▶ _SET TASK_:
Display each line of the listing below that contains the word "with".

▶ _INFORMATION PROVIDED_:
——

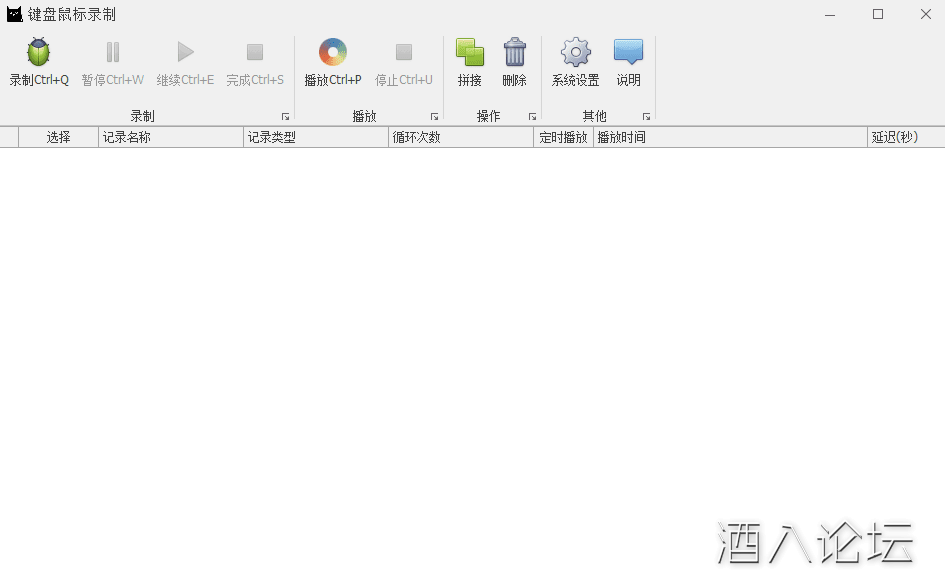Expand the 操作 group launcher arrow

point(532,117)
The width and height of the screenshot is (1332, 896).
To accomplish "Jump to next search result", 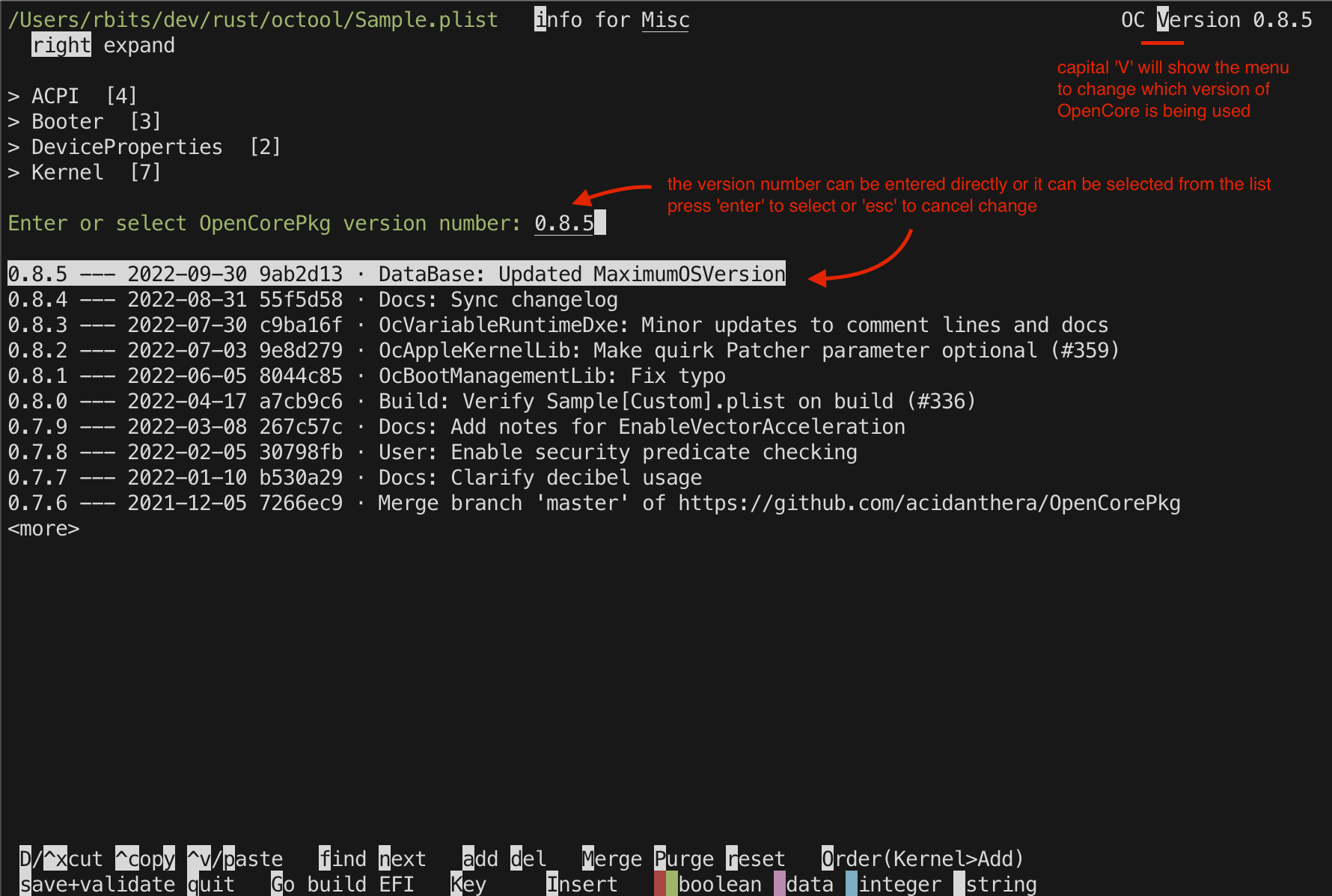I will tap(403, 858).
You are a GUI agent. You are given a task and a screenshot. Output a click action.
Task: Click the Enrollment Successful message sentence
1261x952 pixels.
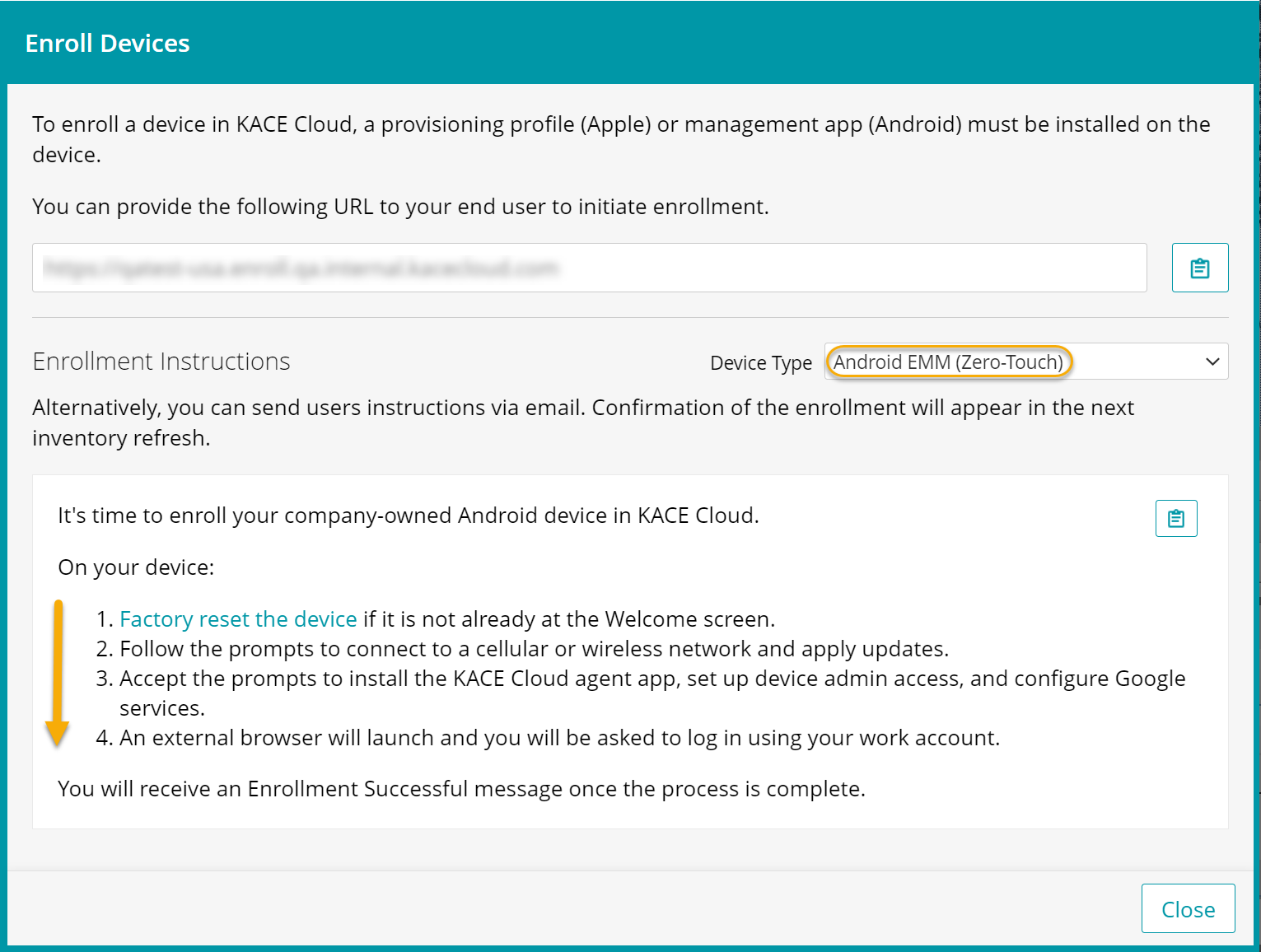461,789
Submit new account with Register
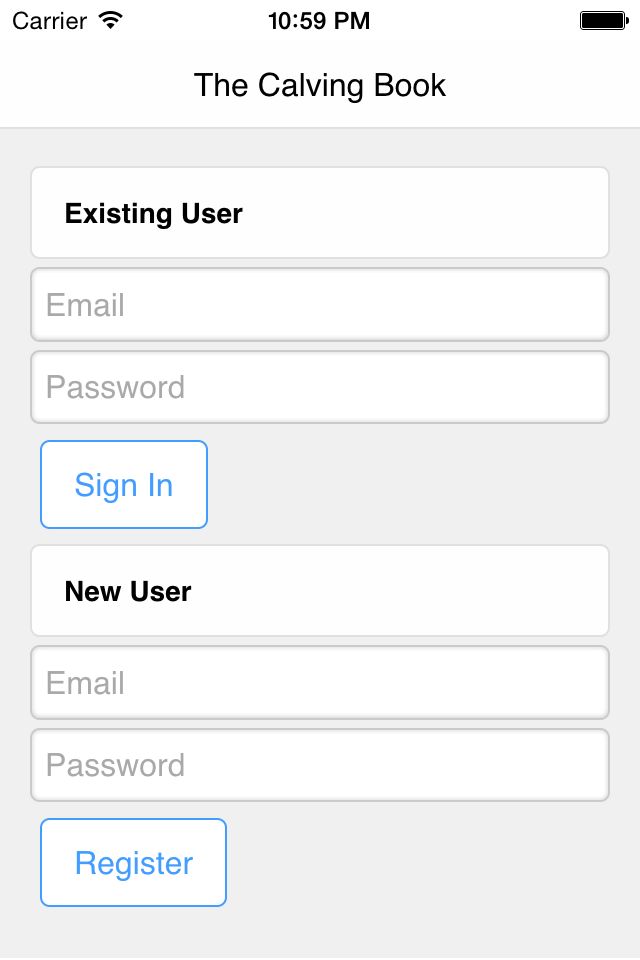Image resolution: width=640 pixels, height=960 pixels. tap(134, 863)
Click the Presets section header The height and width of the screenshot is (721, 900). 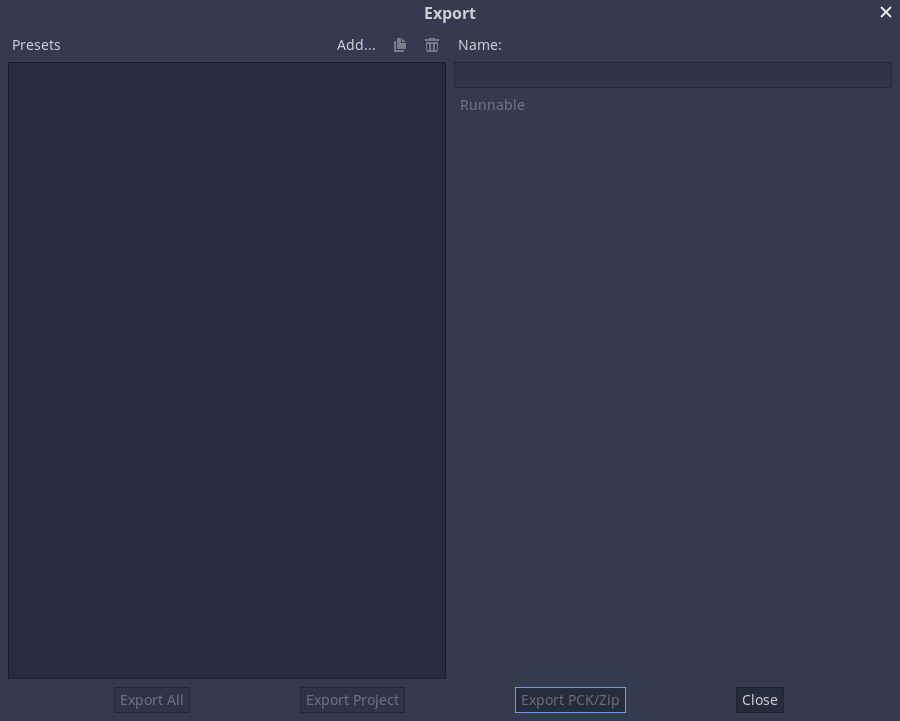pos(36,45)
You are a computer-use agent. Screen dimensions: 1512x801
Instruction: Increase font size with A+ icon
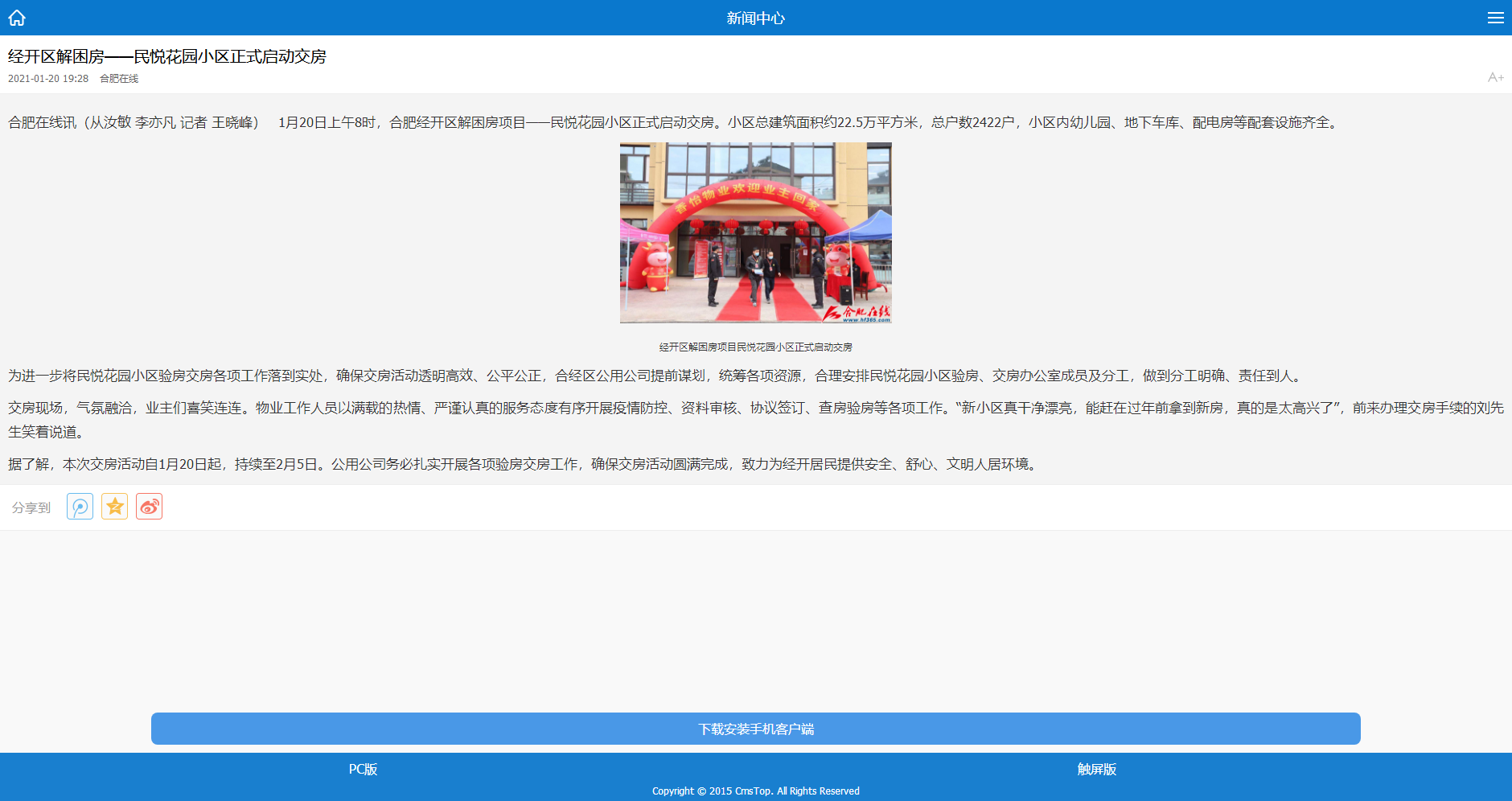pyautogui.click(x=1495, y=77)
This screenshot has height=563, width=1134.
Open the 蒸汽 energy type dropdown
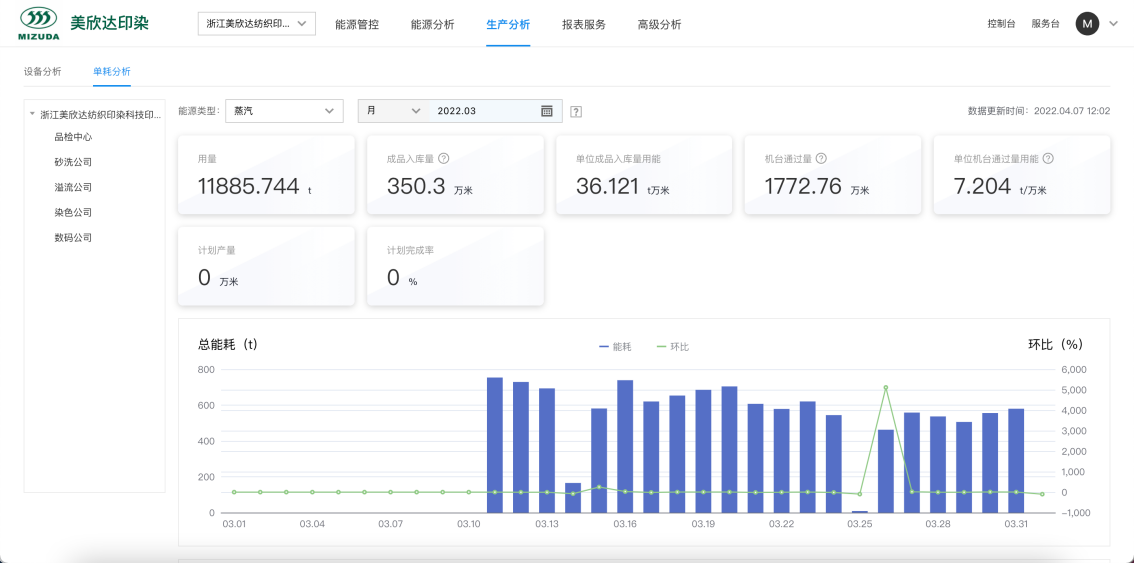(x=284, y=111)

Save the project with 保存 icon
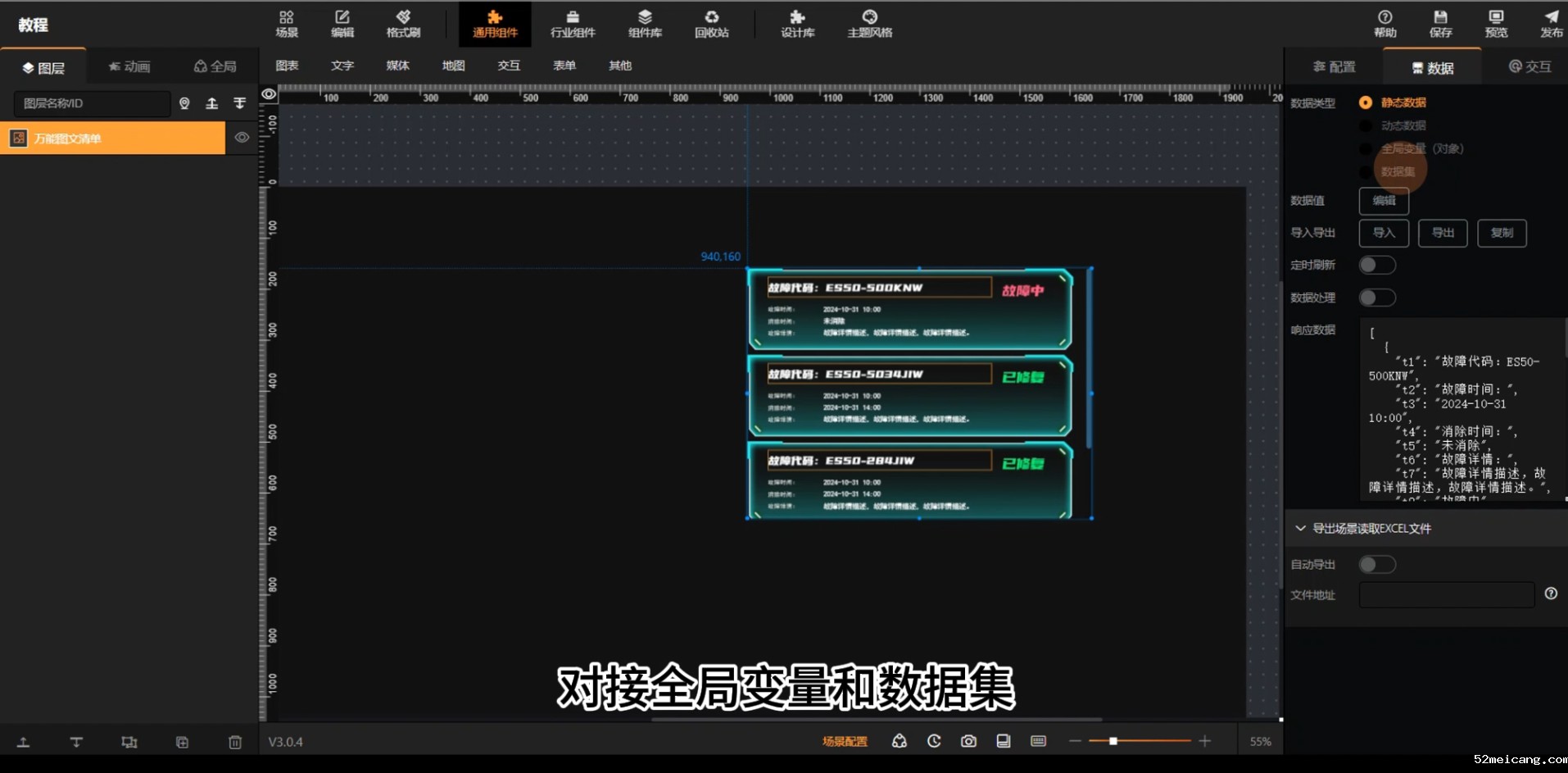1440,24
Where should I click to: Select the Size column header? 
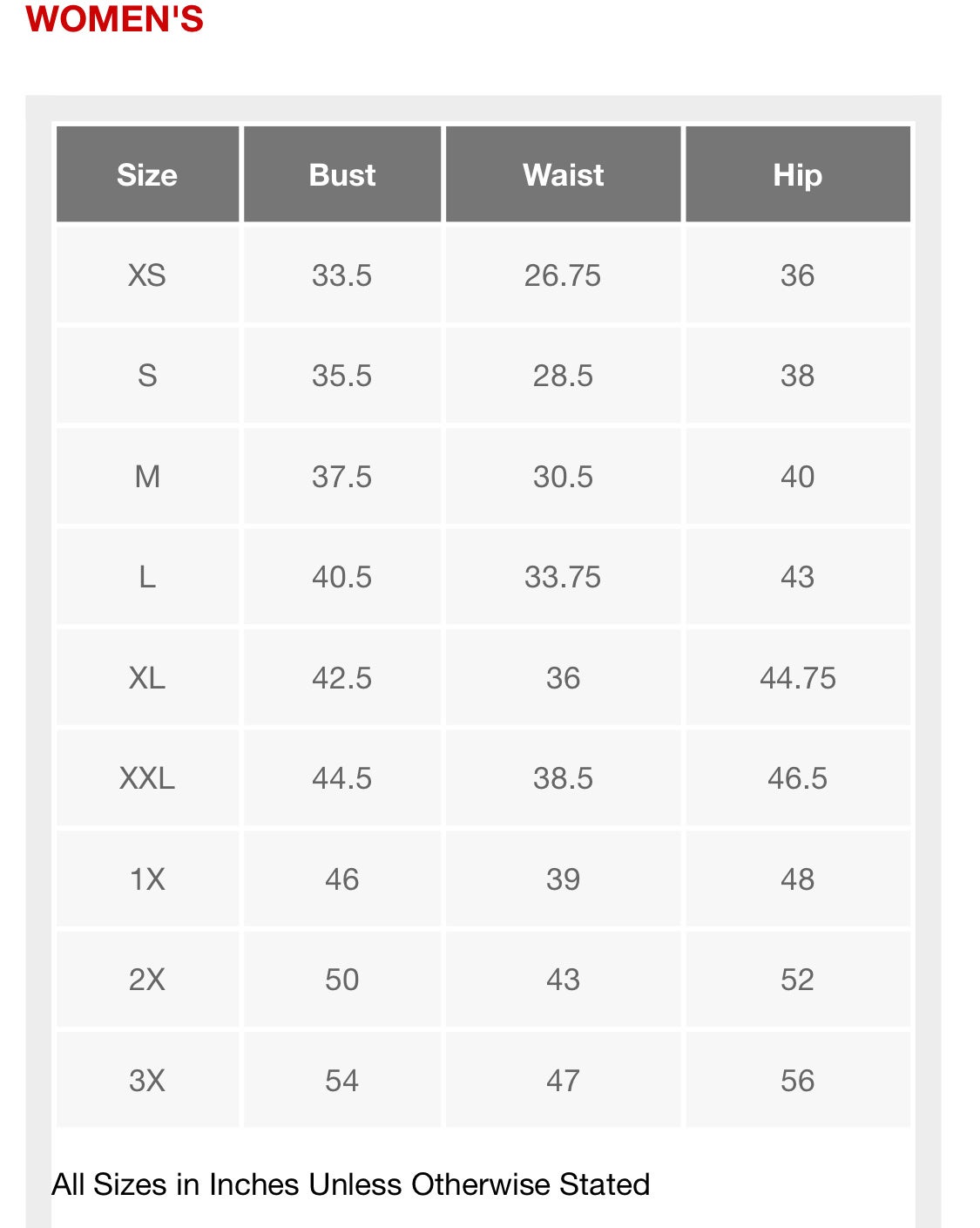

——

▶ _RESPONSE TO THIS TASK_:
Submit new account with Register
Instruction: Increase font size with A+ icon
Save the project with 保存 icon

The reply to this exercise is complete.